[Start of Attachment]
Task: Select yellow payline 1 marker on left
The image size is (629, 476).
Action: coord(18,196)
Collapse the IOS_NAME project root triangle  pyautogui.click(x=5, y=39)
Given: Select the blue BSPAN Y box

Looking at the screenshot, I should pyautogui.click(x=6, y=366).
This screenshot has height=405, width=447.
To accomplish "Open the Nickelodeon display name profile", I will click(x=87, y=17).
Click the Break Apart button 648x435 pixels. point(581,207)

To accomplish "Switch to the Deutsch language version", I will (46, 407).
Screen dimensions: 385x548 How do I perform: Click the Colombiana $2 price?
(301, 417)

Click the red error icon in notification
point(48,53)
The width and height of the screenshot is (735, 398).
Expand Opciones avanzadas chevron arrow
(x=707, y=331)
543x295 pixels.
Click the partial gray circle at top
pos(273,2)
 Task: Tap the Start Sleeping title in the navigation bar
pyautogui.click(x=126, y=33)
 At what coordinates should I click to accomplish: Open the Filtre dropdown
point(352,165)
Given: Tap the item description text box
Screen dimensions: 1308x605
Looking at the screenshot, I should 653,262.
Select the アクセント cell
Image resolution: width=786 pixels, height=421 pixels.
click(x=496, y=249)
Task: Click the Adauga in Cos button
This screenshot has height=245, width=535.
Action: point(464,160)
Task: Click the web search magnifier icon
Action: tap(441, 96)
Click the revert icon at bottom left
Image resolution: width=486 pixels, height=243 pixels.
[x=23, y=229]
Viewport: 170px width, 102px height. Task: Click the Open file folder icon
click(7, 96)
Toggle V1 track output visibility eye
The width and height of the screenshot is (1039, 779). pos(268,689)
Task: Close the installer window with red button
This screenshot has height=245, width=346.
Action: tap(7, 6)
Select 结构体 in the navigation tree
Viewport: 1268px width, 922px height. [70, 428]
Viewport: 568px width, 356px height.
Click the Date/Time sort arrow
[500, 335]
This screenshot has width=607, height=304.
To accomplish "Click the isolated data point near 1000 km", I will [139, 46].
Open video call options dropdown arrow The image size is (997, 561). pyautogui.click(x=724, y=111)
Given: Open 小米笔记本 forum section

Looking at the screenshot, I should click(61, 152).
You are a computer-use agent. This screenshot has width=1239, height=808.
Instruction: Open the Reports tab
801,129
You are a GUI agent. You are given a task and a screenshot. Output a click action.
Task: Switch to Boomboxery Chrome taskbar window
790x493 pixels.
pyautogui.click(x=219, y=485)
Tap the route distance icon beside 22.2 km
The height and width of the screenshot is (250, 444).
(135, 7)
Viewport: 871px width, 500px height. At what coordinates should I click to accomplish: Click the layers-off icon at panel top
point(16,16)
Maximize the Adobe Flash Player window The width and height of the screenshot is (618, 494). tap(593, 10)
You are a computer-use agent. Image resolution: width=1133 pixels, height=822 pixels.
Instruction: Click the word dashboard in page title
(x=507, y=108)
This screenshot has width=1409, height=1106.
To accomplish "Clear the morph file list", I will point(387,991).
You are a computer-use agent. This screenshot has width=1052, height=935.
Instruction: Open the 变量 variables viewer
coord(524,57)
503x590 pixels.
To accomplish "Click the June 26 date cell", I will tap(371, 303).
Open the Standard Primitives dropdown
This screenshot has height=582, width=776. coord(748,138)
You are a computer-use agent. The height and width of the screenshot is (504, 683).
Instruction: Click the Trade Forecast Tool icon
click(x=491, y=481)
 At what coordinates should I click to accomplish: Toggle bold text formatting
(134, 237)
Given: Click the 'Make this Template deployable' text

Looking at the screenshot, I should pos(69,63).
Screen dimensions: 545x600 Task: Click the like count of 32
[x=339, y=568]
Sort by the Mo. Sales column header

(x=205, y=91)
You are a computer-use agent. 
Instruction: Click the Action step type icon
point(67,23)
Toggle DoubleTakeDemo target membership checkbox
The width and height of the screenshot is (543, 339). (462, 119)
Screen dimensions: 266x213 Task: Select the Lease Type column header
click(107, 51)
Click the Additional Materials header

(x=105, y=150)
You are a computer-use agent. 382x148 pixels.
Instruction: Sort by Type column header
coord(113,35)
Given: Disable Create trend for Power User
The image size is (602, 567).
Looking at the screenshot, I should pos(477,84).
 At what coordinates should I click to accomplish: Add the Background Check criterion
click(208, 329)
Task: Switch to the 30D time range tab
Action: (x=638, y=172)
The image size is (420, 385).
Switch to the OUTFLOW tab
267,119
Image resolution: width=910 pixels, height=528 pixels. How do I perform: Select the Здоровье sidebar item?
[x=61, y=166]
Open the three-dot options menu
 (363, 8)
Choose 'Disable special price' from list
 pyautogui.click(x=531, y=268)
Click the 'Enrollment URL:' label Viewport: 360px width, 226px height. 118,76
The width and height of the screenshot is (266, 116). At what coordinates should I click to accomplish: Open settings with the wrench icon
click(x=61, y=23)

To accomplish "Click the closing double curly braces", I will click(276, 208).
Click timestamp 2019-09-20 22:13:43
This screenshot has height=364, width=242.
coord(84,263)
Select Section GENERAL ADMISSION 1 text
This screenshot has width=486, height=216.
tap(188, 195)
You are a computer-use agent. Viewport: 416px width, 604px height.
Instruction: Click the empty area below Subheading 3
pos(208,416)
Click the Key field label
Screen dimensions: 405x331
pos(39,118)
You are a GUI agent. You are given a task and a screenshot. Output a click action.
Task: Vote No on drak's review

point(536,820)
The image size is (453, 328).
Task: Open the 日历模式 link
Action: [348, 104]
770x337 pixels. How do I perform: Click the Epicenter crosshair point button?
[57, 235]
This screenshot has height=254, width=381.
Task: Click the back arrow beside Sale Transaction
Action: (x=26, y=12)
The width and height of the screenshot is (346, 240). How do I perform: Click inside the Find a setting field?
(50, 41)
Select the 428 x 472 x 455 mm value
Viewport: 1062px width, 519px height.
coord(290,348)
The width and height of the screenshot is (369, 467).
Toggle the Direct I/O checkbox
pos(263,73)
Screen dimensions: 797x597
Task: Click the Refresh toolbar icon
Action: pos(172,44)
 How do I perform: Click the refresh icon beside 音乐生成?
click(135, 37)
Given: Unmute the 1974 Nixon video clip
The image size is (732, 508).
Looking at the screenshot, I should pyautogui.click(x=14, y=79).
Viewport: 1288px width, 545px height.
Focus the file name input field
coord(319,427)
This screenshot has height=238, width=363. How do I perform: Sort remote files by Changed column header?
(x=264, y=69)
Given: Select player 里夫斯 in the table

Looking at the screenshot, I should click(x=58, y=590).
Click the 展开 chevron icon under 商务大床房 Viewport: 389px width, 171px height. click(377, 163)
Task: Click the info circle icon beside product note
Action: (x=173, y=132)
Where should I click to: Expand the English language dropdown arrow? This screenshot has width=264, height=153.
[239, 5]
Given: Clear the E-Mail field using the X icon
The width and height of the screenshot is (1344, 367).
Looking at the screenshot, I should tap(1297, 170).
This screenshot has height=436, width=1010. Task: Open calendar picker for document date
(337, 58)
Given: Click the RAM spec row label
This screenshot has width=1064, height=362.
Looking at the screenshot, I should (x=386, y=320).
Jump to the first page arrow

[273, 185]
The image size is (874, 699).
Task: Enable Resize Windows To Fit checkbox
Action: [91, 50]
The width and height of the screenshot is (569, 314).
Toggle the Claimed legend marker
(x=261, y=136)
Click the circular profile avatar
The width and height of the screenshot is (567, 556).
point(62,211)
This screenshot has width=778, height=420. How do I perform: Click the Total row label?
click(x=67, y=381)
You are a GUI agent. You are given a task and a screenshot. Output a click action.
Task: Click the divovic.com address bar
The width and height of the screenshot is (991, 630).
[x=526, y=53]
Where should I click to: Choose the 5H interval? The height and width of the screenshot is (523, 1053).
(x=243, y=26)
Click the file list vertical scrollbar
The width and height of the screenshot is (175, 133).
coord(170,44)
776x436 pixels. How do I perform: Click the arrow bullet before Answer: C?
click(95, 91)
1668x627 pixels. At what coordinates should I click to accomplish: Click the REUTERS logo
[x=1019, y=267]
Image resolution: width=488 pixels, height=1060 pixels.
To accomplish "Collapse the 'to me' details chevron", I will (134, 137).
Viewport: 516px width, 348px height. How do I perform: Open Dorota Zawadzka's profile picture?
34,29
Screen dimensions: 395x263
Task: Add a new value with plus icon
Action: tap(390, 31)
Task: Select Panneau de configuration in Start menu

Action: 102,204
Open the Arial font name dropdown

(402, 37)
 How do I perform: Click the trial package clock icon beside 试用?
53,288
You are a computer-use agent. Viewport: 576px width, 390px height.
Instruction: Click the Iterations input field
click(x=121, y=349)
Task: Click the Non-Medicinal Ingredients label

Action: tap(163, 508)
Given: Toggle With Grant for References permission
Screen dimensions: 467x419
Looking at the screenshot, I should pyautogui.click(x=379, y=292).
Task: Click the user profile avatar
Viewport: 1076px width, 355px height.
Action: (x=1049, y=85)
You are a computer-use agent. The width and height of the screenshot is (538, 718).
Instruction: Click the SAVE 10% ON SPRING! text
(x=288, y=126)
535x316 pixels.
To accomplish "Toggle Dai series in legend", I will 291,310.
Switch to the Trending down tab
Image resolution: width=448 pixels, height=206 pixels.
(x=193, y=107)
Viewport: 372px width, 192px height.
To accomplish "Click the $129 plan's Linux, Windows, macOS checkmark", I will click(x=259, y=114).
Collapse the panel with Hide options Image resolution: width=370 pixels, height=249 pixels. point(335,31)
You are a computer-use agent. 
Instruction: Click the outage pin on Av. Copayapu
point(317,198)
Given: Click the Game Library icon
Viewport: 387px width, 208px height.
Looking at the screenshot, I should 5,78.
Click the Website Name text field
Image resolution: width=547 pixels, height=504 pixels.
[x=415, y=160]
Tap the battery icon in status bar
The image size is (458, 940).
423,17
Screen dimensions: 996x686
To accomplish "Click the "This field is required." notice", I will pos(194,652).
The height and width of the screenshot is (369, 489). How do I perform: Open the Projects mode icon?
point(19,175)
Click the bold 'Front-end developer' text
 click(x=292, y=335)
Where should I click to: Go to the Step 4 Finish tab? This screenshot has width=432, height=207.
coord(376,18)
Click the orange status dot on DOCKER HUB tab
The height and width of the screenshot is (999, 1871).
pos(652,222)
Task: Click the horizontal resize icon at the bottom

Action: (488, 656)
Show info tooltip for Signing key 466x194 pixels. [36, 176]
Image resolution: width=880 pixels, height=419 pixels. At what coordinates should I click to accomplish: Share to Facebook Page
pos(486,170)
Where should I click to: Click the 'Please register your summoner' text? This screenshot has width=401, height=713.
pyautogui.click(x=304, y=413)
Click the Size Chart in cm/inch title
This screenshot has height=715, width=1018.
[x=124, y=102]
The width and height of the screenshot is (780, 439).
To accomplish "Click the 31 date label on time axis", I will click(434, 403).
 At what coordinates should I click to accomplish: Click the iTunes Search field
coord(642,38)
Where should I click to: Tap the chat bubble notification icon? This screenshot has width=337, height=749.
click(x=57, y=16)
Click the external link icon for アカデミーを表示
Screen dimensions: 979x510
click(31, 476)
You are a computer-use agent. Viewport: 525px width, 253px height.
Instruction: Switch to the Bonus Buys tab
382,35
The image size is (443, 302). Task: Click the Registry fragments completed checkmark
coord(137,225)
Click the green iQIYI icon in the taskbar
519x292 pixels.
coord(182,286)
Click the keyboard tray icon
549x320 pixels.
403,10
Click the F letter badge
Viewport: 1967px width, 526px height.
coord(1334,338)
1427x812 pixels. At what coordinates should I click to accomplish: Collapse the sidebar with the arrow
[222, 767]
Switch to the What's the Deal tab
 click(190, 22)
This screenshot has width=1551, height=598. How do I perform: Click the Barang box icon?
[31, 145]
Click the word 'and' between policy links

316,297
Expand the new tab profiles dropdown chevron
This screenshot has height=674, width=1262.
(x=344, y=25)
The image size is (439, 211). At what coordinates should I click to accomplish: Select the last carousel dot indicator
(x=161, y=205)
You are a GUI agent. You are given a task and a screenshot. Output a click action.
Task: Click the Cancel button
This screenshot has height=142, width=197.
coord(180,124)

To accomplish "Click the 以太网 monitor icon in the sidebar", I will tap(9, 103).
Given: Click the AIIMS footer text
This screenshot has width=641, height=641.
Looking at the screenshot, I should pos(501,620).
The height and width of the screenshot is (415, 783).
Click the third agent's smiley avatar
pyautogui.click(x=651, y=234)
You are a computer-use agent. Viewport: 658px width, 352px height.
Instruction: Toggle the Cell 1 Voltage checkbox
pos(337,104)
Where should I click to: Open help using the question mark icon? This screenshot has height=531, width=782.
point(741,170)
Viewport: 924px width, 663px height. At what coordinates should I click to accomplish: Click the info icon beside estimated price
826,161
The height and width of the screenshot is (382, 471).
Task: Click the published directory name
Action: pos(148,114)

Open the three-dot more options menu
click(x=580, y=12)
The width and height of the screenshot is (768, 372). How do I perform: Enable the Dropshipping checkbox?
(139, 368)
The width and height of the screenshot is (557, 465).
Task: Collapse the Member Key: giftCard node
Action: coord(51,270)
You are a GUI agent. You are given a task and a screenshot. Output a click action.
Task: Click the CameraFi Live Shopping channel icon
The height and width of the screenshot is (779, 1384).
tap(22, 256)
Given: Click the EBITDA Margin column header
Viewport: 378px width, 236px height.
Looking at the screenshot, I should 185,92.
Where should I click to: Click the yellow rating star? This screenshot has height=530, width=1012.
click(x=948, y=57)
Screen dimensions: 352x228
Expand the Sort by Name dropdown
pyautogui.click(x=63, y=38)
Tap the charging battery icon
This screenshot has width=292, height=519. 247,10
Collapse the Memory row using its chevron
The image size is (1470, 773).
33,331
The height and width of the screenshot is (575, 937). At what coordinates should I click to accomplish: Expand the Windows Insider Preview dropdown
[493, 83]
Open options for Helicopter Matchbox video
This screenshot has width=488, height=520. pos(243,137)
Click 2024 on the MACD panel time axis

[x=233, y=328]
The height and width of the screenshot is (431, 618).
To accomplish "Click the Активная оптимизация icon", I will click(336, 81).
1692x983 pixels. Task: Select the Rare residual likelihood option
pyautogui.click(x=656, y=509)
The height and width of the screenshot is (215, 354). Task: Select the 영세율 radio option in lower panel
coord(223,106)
[End of Attachment]
Once you find the string "computer" in a line of the records, copy that line.

You are a computer-use agent. This screenshot has width=1239, height=808.
You are a computer-use agent. Image resolution: width=1133 pixels, height=822 pixels.
You are a computer-use agent. This screenshot has width=1052, height=935.
You are a computer-use agent. The height and width of the screenshot is (504, 683).
You are a computer-use agent. 
You are a computer-use agent. 382x148 pixels.
You are a computer-use agent. Viewport: 416px width, 604px height.
You are a computer-use agent. Viewport: 576px width, 390px height.
You are a computer-use agent. The width and height of the screenshot is (538, 718).
You are a computer-use agent. 
You are a computer-use agent. Viewport: 525px width, 253px height.
You are a computer-use agent. Viewport: 658px width, 352px height.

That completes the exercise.